Sep Visser
- Born: Sep Visser 14 December 1990 (age 35) Zeewolde, Netherlands
- Height: 6 ft 3 in (1.91 m)
- Weight: 15 st 9 lb (100 kg)
- School: Christelijk College Nassau-Veluwe
- University: Newcastle College
- Notable relative: Tim Visser (brother)

Rugby union career
- Position: Centre Wing
- Current team: Boroughmuir RFC Edinburgh Rugby

Senior career
- Years: Team / Apps / (Points)
- 2011–2013: Edinburgh Rugby / 9 / (10)
- Correct as of 15 February 2014

International career
- Years: Team / Apps / (Points)
- Netherlands

= Sep Visser =

Netherlands international rugby union player

Sep Visser (/nl/; born 14 December 1990) is a Netherlands international rugby union player. He most recently played as a dual player for Boroughmuir RFC and Edinburgh Rugby, playing as a centre and a wing.

==Early career==
He joined the Newcastle Falcons Academy as a teenager, following his brother Tim Visser. After moving from the Netherlands (where he played for RC Hilversum) to England, he joined the Newcastle Falcons Academy and went on to represent the Falcons in the Middlesex Sevens in 2007. He remained at Kingston Park until 2009, then he joined Tynedale R.F.C.

==Club career==
He was successful at Tynedale R.F.C. having scored 23 tries in 29 games in the 2010–2011 season for the Northumberland club.

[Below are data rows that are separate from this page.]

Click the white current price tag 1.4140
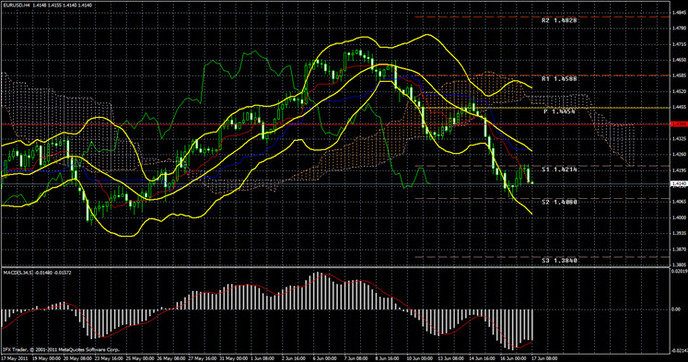The image size is (688, 362). (x=679, y=184)
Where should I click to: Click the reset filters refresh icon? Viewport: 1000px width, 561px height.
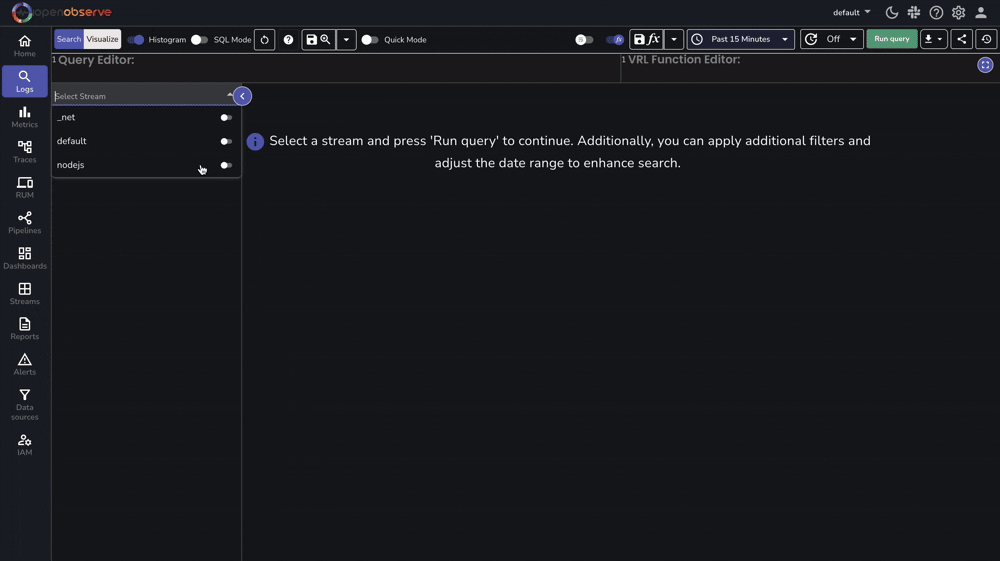[x=265, y=40]
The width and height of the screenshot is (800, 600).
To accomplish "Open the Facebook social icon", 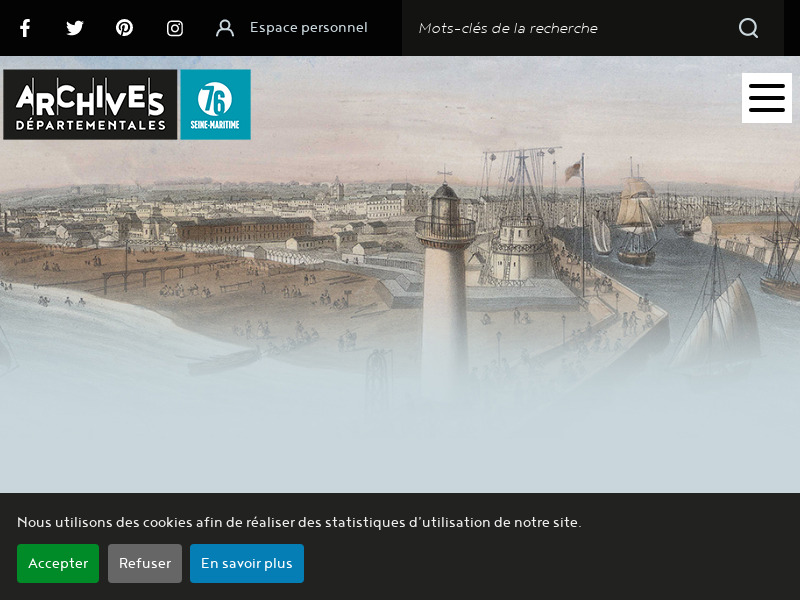I will point(25,28).
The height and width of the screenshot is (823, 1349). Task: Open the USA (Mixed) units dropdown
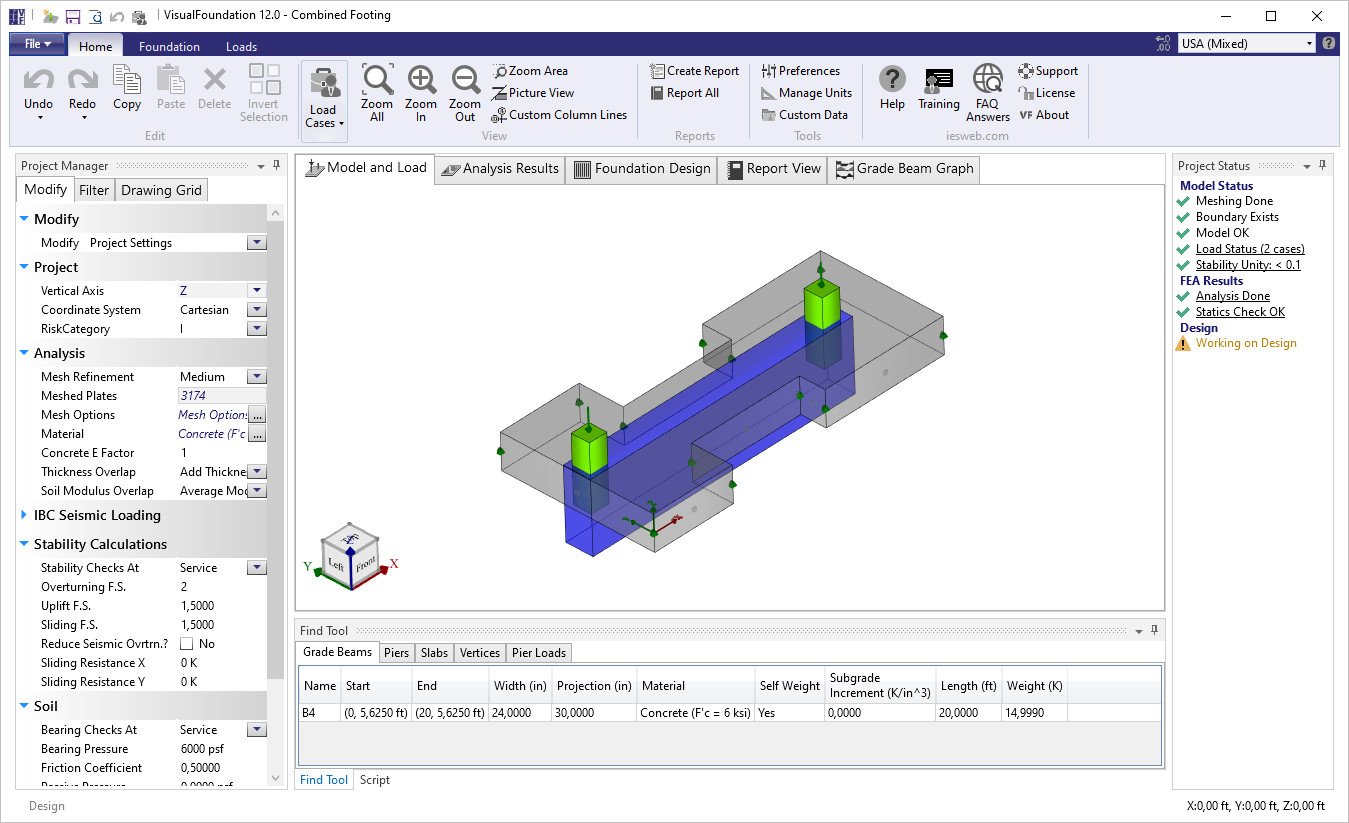point(1247,43)
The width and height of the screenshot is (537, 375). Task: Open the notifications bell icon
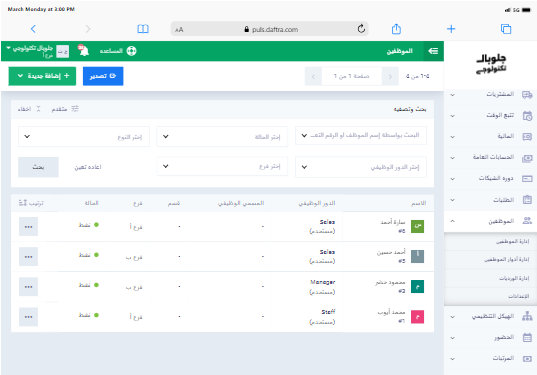point(83,51)
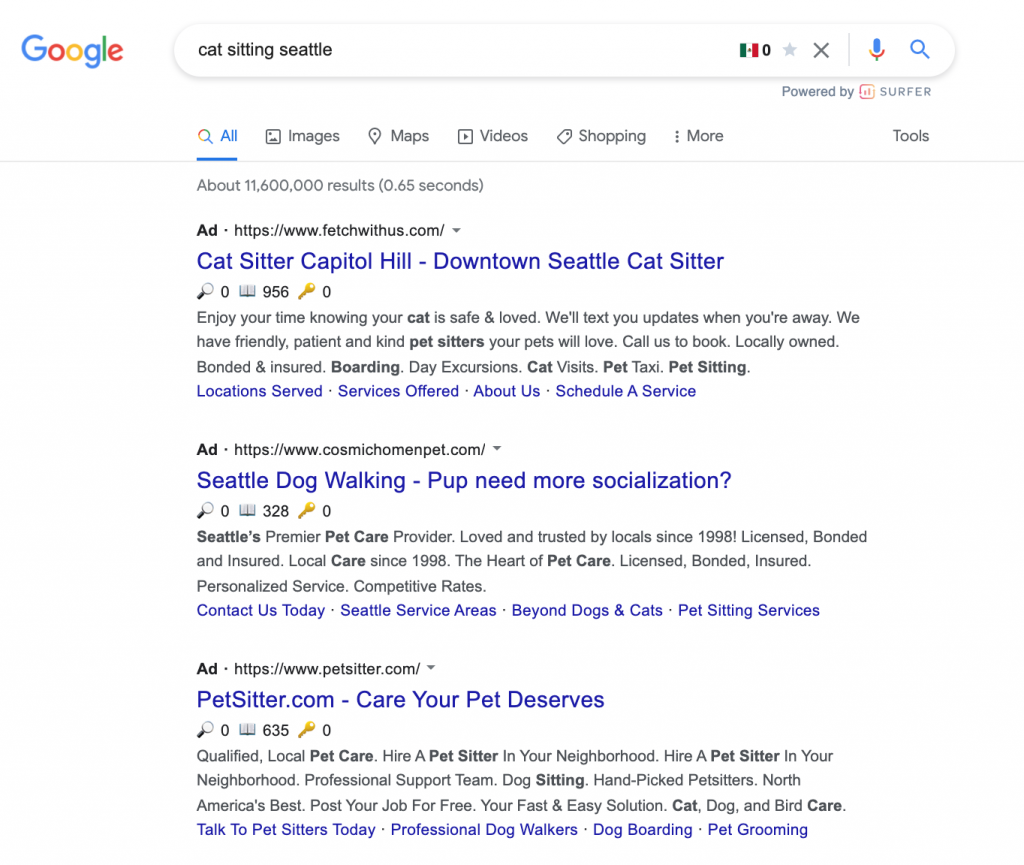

In July 2011 Visser agreed a professional contract with for the 2011–12 season but would initially play on a dual contract with Boroughmuir RFC. He joined brother Tim, who was the top scorer in the 2010–11 Magners League. It was announced in April 2013, that he had been released from Edinburgh Rugby.

==International career==
He has been capped 15 times by the Netherlands national rugby union team

His father, Marc Visser, is the most capped played for the Netherlands national rugby union team. His brother Tim represents the Scotland national rugby union team.